About this task » Write out the data exactly, every line included.

◇ ◇ ◇ ◇ ◇ ◇ ◇

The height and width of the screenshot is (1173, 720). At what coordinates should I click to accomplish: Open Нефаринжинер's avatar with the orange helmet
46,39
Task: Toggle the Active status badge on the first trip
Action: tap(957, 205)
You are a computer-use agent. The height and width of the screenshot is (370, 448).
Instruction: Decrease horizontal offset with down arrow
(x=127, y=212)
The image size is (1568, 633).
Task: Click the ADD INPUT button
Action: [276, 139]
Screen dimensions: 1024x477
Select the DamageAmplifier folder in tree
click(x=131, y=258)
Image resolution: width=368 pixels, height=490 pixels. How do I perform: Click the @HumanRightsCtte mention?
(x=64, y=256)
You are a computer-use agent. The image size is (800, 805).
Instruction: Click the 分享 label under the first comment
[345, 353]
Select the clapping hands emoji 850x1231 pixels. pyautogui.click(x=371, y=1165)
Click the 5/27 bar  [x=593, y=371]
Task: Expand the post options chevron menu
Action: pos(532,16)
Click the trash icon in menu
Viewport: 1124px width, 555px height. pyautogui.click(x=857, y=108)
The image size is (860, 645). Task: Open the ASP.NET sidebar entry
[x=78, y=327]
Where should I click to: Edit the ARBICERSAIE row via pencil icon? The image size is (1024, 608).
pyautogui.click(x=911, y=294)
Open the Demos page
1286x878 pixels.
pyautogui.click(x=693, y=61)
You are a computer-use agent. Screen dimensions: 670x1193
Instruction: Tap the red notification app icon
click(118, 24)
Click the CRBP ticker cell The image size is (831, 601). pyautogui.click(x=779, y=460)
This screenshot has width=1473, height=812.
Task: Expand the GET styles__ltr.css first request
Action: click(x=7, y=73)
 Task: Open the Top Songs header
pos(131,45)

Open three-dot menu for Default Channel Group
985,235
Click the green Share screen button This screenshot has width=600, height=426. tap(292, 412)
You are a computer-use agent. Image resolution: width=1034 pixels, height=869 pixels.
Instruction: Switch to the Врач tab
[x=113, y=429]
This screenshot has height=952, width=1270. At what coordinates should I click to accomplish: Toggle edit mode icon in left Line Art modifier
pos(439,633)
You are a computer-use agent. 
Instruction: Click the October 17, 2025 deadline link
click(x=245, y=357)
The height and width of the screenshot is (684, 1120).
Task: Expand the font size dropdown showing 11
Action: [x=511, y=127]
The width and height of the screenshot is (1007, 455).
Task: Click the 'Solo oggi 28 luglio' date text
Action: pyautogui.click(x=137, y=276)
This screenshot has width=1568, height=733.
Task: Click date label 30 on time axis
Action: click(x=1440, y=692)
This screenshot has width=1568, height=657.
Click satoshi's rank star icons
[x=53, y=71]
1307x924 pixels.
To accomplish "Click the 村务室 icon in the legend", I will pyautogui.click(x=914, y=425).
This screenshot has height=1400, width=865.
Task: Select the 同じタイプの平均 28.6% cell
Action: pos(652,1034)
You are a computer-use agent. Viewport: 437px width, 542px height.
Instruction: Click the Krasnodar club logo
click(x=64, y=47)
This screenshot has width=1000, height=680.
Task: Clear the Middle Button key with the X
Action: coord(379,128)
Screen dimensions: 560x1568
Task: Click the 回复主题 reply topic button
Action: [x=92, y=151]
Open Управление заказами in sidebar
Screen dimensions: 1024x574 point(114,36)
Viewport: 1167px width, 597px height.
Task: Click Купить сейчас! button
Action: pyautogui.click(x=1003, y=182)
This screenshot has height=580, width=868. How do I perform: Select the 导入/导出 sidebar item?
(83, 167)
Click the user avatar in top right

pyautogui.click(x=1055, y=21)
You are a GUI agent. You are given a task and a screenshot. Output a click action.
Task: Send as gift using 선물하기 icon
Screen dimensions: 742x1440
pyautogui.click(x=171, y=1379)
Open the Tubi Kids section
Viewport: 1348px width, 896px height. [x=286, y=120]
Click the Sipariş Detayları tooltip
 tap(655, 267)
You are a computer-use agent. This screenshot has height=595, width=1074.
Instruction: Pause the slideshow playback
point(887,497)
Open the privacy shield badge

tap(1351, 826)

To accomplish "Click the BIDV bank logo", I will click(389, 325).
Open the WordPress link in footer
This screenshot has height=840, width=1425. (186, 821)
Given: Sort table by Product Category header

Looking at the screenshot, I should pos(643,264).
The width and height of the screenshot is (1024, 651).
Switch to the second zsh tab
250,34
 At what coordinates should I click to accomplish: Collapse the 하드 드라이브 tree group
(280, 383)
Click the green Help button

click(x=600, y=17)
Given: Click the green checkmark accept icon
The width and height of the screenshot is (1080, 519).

◇ ◇ ◇ ◇ ◇ ◇ ◇

Worked solution »
The height and width of the screenshot is (1173, 720). At what coordinates should I click to accomplish: Open Нефаринжинер's avatar with the orange helmet
46,39
Task: Toggle the Active status badge on the first trip
Action: tap(957, 205)
You are a computer-use agent. The height and width of the screenshot is (370, 448).
Instruction: Decrease horizontal offset with down arrow
(x=127, y=212)
The image size is (1568, 633).
Task: Click the ADD INPUT button
Action: [276, 139]
Screen dimensions: 1024x477
Select the DamageAmplifier folder in tree
click(x=131, y=258)
Image resolution: width=368 pixels, height=490 pixels. How do I perform: Click the @HumanRightsCtte mention?
(x=64, y=256)
You are a computer-use agent. The image size is (800, 805).
Instruction: Click the 分享 label under the first comment
[345, 353]
Select the clapping hands emoji 850x1231 pixels. pyautogui.click(x=371, y=1165)
Click the 5/27 bar  [x=593, y=371]
Task: Expand the post options chevron menu
Action: pos(532,16)
Click the trash icon in menu
Viewport: 1124px width, 555px height. pyautogui.click(x=857, y=108)
The image size is (860, 645). Task: Open the ASP.NET sidebar entry
[x=78, y=327]
Where should I click to: Edit the ARBICERSAIE row via pencil icon? The image size is (1024, 608).
pyautogui.click(x=911, y=294)
Open the Demos page
1286x878 pixels.
pyautogui.click(x=693, y=61)
You are a computer-use agent. Screen dimensions: 670x1193
Instruction: Tap the red notification app icon
click(118, 24)
Click the CRBP ticker cell The image size is (831, 601). pyautogui.click(x=779, y=460)
This screenshot has width=1473, height=812.
Task: Expand the GET styles__ltr.css first request
Action: click(x=7, y=73)
 Task: Open the Top Songs header
pos(131,45)

Open three-dot menu for Default Channel Group
985,235
Click the green Share screen button This screenshot has width=600, height=426. tap(292, 412)
You are a computer-use agent. Image resolution: width=1034 pixels, height=869 pixels.
Instruction: Switch to the Врач tab
[x=113, y=429]
This screenshot has height=952, width=1270. At what coordinates should I click to accomplish: Toggle edit mode icon in left Line Art modifier
pos(439,633)
You are a computer-use agent. 
Instruction: Click the October 17, 2025 deadline link
click(x=245, y=357)
The height and width of the screenshot is (684, 1120).
Task: Expand the font size dropdown showing 11
Action: [x=511, y=127]
The width and height of the screenshot is (1007, 455).
Task: Click the 'Solo oggi 28 luglio' date text
Action: pyautogui.click(x=137, y=276)
This screenshot has width=1568, height=733.
Task: Click date label 30 on time axis
Action: click(x=1440, y=692)
This screenshot has width=1568, height=657.
Click satoshi's rank star icons
[x=53, y=71]
1307x924 pixels.
To accomplish "Click the 村务室 icon in the legend", I will pyautogui.click(x=914, y=425).
This screenshot has height=1400, width=865.
Task: Select the 同じタイプの平均 28.6% cell
Action: pos(652,1034)
You are a computer-use agent. Viewport: 437px width, 542px height.
Instruction: Click the Krasnodar club logo
click(x=64, y=47)
This screenshot has width=1000, height=680.
Task: Clear the Middle Button key with the X
Action: coord(379,128)
Screen dimensions: 560x1568
Task: Click the 回复主题 reply topic button
Action: [x=92, y=151]
Open Управление заказами in sidebar
Screen dimensions: 1024x574 point(114,36)
Viewport: 1167px width, 597px height.
Task: Click Купить сейчас! button
Action: pyautogui.click(x=1003, y=182)
This screenshot has height=580, width=868. How do I perform: Select the 导入/导出 sidebar item?
(83, 167)
Click the user avatar in top right

pyautogui.click(x=1055, y=21)
You are a GUI agent. You are given a task and a screenshot. Output a click action.
Task: Send as gift using 선물하기 icon
Screen dimensions: 742x1440
pyautogui.click(x=171, y=1379)
Open the Tubi Kids section
Viewport: 1348px width, 896px height. [x=286, y=120]
Click the Sipariş Detayları tooltip
 tap(655, 267)
You are a computer-use agent. This screenshot has height=595, width=1074.
Instruction: Pause the slideshow playback
point(887,497)
Open the privacy shield badge

tap(1351, 826)

To accomplish "Click the BIDV bank logo", I will click(389, 325).
Open the WordPress link in footer
This screenshot has height=840, width=1425. (186, 821)
Given: Sort table by Product Category header

Looking at the screenshot, I should pos(643,264).
The width and height of the screenshot is (1024, 651).
Switch to the second zsh tab
250,34
 At what coordinates should I click to accomplish: Collapse the 하드 드라이브 tree group
(280, 383)
Click the green Help button

click(x=600, y=17)
Given: Click the green checkmark accept icon
The width and height of the screenshot is (1080, 519).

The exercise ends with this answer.